For any other lexicon, if you want one grammar to say "color" and the other "colour", you need to give them different linearisations. In your abstract, you have a noun like fun color_N : N, and then in your concretes, you have these:

lin color_N = mkN "color" for en_US

and

lin color_N = mkN "colour" for en_GB.

  1. If you want to develop your main application in Java, here is some documentation. http://www.grammaticalframework.org/doc/runtime-api.html#java If you're open for Haskell or Python, I'd recommend one of them, because they are more mature than the Java and C# bindings. If you run into problems with the Java bindings, you can try to search the errors on the GF mailing list https://groups.google.com/g/gf-dev .

  2. I'm not quite sure what you mean by maintain. But it might be useful to read this post https://inariksit.github.io/gf/2019/12/12/embedding-grammars.html I only cover code examples for Python and Haskell, but the general ideas of how to use GF grammars from other applications should still be valid.

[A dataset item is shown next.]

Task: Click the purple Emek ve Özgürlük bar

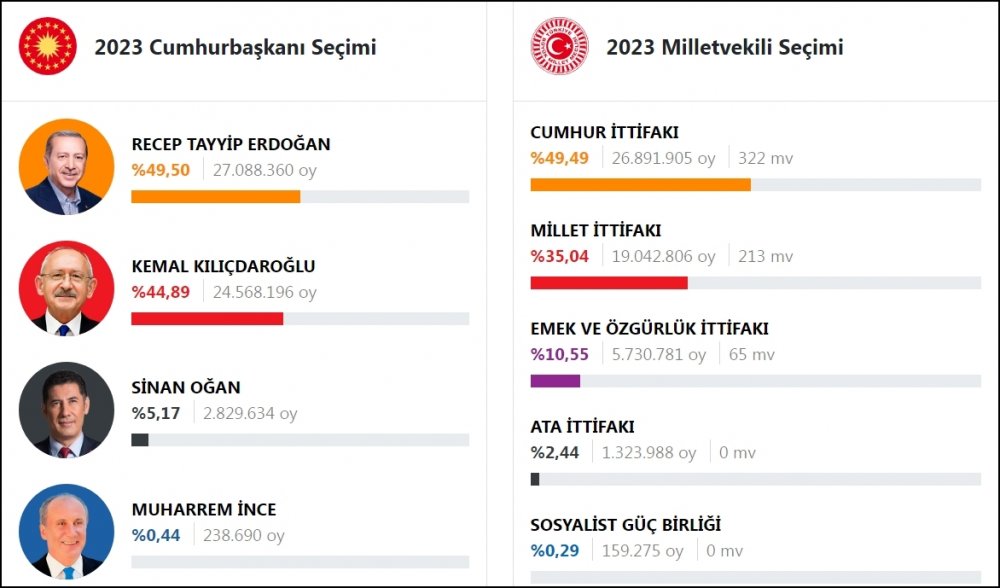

Unfortunately I have no idea about Java or how to set up Java-specific things. You might have better luck on the mailing list, either searching or browsing the topics, or posting your own question.

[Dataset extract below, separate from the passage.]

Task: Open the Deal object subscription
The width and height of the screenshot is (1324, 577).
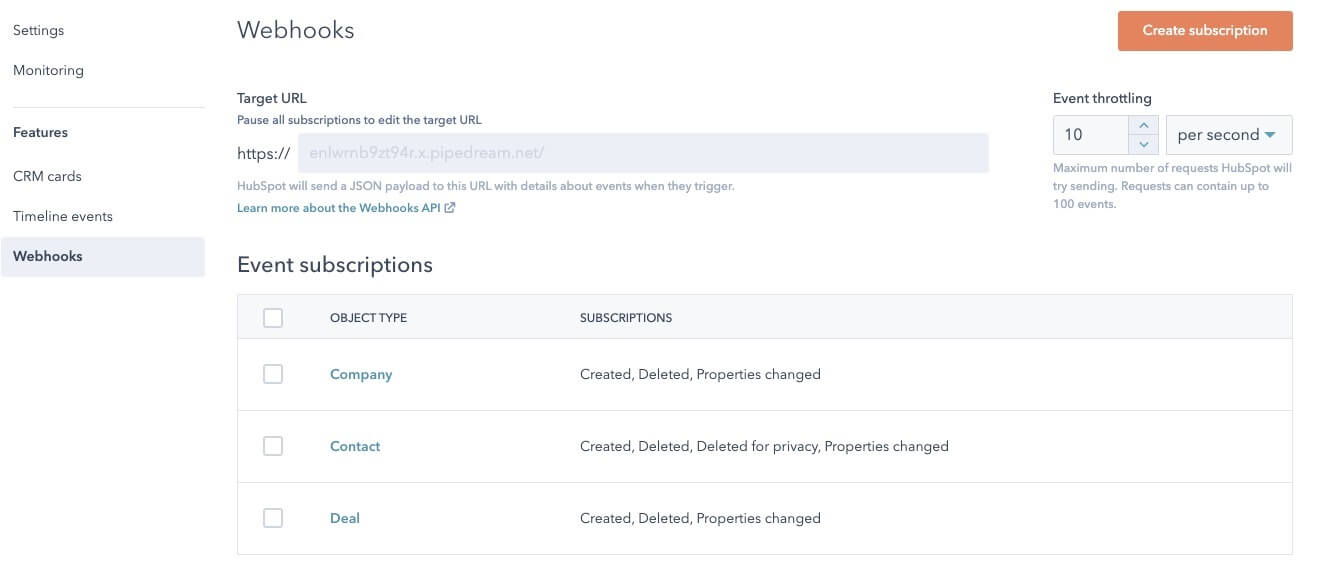Action: click(345, 517)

s5bug commented 3 years ago
  1. Cool. I'll probably write "wrappers" around the RGL that map locale codes to language codes.
  2. I'll see about writing a PGF library for Java. That looks like the best approach for what I want. I should be able to use the C and Haskell libraries to at least get started on something.
  3. By maintain, I mean "where to put/update the grammars." I think what I'll do is I'll have them in a separate project, and then "build" that separate project and use the build artifacts in my main project. I don't know how well that will work though.
inariksit commented 3 years ago
  1. Yes, sounds like a good approach.
  2. You mean like, an API on top of JPGF that looks more like the Haskell PGF library?
  3. Ah, yes. The .gf files are source code that can be anywhere you want, and the compiled .pgf files are what the rest of your program reads.

Good luck with your project! If you have any questions on the actual GF grammar writing, I would be happy if people posted their GF questions on Stack Overflow. If you have questions about specifically Java part, then your best bet is to send email to the mailing list, there are more readers than on GitHub issues.

s5bug commented 3 years ago

I mean like a pure Java implementation of something that reads/loads/parses from PGF files, so that I don't have to be on a JNI barrier. I can look at the Haskell PGF library for this I'm fairly certain.

I'll definitely try the mailing list if I run into issues.

s5bug commented 3 years ago

Huh? Is it erroneous that the website says that the Windows download doesn't contain a Java API?

image

What's this JAR?

johnjcamilleri commented 3 years ago

Yes I think it's a mistake on the download page, it is in fact included.